Where a factory lives determines what it is allowed to emit:
LocationMay emit
loaders/loaders only
tasks/tasks only
assets/assets only
checks/checks only
factories/any kind, including a mix
  • A single-kind factory can live in that kind’s folder (e.g. an asset-only factory in assets/), keeping it next to the nodes it generates. It can also live in factories/.
  • A factory that emits more than one kind must live in factories/.
This keeps each kind folder honest: everything in assets/, whether hand-written or factory-generated, is an asset. SQLBuild enforces this at discovery time. A factory in a kind folder that returns a foreign kind raises an error pointing you to factories/:
Factory export_pipeline in assets/ returned a loader 'raw_orders';
mixed-kind factories must live in factories/.
The factories/ folder is not created by sqb init - add it when you need it.

Mixed-kind factories

A factory in factories/ can generate a whole related pipeline at once - a loader, the asset that reads it, and a check on the result:
# factories/orders.py
from sqlbuild.factories import factory
from sqlbuild.loaders import loader
from sqlbuild.assets import asset
from sqlbuild.checks import check


@factory
def orders_pipeline():
    @loader(name="raw_orders")
    def load(ctx):
        return fetch_orders()

    @asset(name="orders_export", depends_on=load)
    def export(ctx):
        return ctx.result(materialized=True)

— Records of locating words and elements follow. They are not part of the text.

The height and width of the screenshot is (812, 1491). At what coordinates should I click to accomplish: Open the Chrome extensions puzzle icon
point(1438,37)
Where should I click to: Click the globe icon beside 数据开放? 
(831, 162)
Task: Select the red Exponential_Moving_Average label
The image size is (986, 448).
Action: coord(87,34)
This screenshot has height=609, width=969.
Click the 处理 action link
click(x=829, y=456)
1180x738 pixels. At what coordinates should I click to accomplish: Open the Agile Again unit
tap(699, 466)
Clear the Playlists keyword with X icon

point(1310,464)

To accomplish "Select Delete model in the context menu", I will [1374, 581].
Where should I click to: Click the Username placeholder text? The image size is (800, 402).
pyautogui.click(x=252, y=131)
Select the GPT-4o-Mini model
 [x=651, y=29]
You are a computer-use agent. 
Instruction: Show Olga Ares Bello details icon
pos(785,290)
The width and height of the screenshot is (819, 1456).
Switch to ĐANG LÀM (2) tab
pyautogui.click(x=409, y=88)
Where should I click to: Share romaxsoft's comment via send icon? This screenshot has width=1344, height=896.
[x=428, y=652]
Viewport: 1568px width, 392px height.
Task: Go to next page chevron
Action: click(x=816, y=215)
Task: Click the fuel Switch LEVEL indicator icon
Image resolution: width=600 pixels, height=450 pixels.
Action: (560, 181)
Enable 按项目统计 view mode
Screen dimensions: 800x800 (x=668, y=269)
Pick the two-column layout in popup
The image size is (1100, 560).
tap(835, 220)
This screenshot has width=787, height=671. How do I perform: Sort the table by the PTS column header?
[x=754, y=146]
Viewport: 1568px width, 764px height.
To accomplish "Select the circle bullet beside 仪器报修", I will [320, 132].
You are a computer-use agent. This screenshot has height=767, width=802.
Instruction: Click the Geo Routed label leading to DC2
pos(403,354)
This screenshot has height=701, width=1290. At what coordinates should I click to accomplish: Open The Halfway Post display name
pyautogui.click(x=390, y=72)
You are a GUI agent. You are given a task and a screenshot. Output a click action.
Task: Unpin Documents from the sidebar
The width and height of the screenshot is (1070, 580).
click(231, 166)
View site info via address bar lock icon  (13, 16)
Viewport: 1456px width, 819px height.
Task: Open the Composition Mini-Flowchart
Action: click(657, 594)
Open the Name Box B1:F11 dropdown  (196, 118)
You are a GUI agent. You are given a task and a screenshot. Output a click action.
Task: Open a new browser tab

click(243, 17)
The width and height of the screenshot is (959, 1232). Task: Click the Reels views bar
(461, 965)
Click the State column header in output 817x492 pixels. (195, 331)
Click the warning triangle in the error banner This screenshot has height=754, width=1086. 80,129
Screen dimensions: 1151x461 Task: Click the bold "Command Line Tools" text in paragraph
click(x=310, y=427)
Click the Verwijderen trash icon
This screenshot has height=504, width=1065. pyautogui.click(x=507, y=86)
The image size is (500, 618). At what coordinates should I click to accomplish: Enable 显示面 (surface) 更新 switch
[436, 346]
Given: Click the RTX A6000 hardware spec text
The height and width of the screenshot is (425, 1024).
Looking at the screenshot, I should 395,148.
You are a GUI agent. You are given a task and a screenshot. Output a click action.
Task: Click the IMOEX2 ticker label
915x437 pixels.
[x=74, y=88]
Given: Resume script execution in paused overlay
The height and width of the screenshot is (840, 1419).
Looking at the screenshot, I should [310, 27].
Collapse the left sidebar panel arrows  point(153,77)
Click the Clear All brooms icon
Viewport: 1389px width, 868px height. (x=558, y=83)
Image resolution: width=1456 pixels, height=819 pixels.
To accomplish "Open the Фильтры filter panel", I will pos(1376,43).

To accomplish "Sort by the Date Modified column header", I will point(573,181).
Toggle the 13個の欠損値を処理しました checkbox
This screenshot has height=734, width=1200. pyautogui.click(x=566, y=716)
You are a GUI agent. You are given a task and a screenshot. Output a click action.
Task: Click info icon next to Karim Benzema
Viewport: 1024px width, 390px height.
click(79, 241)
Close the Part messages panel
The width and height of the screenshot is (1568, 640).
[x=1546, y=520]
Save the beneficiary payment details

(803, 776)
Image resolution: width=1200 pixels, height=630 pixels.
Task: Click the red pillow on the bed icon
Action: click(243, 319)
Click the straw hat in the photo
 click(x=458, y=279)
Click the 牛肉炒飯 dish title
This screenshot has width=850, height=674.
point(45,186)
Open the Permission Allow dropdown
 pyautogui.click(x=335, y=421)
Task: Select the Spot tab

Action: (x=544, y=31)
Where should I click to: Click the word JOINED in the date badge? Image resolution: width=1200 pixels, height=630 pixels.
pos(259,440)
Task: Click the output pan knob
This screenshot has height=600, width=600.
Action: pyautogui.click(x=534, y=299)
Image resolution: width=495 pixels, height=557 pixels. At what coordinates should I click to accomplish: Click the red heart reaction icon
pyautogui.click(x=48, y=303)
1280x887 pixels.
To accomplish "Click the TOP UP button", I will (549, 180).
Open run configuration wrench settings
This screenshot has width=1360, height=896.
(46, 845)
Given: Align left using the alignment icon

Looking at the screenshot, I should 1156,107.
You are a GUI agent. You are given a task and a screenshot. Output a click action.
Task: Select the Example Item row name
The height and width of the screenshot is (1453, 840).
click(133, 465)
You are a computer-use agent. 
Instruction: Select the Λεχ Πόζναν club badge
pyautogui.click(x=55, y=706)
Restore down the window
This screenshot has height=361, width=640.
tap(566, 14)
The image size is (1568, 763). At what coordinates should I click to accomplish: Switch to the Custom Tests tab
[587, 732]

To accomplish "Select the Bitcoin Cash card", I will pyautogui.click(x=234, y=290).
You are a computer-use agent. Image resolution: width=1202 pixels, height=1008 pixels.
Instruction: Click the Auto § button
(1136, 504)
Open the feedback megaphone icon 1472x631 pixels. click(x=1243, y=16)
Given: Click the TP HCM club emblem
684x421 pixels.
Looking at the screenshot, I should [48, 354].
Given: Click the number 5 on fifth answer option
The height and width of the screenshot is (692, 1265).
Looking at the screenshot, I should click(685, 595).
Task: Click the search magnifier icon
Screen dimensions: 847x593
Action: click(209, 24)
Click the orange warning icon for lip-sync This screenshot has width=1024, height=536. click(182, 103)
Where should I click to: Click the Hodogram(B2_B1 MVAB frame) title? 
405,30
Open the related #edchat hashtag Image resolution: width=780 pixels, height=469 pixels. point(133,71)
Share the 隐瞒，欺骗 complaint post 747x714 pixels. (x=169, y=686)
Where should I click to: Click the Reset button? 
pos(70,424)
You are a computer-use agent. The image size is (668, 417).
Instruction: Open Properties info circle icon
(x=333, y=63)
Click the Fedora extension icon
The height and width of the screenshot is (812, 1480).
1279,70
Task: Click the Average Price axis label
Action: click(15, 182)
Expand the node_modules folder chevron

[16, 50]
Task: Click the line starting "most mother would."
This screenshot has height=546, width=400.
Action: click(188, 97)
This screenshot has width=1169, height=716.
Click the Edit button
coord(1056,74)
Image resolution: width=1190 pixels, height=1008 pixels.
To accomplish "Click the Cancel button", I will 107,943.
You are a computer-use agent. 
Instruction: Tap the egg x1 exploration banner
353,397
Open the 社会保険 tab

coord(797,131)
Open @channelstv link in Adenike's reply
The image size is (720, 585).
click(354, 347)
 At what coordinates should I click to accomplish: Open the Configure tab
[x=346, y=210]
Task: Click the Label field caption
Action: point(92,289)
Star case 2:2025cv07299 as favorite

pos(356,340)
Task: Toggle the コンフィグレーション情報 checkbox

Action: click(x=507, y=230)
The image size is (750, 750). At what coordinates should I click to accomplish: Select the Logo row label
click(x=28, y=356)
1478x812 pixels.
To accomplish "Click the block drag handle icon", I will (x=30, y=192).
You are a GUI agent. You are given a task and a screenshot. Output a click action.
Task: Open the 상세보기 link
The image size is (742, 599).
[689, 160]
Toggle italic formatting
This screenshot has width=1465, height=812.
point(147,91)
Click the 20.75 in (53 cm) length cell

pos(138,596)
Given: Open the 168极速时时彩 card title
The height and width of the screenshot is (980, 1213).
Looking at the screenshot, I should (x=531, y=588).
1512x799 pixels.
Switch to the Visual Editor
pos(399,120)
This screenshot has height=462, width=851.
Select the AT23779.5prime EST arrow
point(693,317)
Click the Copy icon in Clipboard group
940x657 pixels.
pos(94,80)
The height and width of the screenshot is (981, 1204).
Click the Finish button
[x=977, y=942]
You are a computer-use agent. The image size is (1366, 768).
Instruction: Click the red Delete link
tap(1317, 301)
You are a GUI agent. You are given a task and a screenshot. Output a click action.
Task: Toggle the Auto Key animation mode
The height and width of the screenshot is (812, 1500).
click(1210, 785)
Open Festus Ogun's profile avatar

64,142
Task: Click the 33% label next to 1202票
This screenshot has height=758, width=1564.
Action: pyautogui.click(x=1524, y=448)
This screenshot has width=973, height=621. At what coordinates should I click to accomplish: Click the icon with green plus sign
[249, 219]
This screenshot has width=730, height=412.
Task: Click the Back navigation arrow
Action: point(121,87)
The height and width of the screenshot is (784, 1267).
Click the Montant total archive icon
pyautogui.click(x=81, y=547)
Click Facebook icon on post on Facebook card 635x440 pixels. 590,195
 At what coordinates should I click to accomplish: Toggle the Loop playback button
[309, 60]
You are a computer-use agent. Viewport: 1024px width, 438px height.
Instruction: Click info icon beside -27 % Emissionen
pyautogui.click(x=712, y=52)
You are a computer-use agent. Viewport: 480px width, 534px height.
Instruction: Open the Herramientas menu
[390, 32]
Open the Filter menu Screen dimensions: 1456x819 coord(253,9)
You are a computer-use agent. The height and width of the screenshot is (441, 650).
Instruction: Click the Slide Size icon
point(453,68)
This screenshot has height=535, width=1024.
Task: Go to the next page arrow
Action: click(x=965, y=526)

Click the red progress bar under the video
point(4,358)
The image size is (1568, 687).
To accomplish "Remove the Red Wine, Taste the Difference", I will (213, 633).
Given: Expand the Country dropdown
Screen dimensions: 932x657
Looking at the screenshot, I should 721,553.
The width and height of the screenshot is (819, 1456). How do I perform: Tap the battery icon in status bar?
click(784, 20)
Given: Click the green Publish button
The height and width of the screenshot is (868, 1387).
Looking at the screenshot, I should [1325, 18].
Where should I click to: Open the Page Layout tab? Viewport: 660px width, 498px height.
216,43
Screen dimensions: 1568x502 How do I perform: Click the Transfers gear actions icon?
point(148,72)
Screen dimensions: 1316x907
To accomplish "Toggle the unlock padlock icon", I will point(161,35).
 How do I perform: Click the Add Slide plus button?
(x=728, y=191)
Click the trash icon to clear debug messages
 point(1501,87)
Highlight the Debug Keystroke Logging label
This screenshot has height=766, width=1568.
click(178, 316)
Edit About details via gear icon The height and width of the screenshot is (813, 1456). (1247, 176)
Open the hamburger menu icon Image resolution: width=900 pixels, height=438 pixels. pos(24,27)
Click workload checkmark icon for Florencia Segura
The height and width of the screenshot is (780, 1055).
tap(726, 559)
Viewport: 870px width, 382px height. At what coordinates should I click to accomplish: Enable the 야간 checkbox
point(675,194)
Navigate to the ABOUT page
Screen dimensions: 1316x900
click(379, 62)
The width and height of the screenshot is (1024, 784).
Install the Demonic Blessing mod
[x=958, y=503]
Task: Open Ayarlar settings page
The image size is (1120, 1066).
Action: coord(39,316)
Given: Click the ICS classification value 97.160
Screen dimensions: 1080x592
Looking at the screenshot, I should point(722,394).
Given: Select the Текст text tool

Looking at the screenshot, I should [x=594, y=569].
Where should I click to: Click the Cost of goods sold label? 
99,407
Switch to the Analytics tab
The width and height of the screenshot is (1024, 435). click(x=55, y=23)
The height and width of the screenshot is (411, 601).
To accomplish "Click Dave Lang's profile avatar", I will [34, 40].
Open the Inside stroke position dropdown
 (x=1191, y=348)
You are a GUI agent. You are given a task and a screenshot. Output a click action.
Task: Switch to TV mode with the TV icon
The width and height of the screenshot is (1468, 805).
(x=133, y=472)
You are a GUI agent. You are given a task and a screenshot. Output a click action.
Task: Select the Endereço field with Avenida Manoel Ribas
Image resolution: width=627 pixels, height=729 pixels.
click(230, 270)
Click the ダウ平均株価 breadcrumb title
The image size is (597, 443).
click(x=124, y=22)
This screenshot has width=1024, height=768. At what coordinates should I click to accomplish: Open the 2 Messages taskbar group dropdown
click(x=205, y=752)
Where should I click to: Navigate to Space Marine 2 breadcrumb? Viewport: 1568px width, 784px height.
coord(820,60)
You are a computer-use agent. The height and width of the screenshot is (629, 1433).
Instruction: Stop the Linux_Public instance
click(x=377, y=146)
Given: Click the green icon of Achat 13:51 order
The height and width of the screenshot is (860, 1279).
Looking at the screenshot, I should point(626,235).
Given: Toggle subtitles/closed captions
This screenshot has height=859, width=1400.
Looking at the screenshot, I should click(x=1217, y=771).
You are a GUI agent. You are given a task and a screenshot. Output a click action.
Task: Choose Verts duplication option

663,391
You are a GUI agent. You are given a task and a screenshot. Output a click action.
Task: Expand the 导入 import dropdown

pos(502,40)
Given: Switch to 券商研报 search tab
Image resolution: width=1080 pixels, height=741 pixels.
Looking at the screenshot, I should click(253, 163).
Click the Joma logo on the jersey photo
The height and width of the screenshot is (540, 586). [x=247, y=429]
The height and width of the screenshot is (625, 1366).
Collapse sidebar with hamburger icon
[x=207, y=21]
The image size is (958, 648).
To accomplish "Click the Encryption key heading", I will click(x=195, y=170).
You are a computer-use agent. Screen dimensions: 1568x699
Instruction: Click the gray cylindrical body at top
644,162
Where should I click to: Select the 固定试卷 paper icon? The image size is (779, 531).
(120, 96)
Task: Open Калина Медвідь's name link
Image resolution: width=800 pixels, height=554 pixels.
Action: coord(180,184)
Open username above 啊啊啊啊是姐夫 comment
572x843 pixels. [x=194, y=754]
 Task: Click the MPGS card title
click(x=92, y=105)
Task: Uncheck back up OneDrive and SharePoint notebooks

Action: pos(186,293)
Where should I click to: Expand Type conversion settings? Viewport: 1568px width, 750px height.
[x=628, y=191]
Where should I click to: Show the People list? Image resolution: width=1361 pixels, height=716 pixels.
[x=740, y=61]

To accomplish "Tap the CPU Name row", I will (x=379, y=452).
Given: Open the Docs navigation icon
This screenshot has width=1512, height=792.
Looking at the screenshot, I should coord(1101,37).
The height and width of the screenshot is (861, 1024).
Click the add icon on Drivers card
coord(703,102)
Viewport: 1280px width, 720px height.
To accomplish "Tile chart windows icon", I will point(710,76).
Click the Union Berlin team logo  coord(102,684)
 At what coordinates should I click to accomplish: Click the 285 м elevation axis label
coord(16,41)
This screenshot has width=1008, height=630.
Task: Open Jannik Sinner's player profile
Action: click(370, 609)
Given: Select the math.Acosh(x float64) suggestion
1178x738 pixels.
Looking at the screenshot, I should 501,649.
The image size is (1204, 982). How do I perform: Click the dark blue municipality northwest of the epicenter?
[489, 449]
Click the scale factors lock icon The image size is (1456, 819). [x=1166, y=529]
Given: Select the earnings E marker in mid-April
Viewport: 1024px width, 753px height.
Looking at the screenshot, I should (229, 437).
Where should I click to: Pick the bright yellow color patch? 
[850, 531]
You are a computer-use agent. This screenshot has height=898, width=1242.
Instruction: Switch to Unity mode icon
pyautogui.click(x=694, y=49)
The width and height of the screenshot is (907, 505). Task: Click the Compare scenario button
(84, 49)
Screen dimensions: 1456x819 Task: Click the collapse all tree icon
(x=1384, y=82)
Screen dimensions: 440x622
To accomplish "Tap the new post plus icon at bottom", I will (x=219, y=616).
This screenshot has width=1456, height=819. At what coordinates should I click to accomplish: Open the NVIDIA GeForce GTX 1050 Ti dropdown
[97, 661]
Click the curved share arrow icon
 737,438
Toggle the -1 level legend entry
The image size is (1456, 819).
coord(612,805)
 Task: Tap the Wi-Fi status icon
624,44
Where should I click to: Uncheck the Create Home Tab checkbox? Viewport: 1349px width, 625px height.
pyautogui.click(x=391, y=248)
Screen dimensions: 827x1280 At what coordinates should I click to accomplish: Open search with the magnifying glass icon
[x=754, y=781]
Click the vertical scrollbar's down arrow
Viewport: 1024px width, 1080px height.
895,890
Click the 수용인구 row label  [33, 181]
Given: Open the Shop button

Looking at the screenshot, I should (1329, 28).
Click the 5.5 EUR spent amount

    @check(depends_on=export)
    def orders_export_check(ctx):
        return ctx.pass_("export ready")

    return [load, export, orders_export_check]
Generated nodes follow the same rules as directly-authored ones, including the SQL boundary: a factory-generated loader still binds to a managed source, and a factory-generated check still may not depend on SQL models.

Naming

Generated nodes need unique names across the project. Pass an explicit name= to each node a factory creates (factories almost always generate names from a loop variable or config), since relying on the function’s own name would produce duplicates.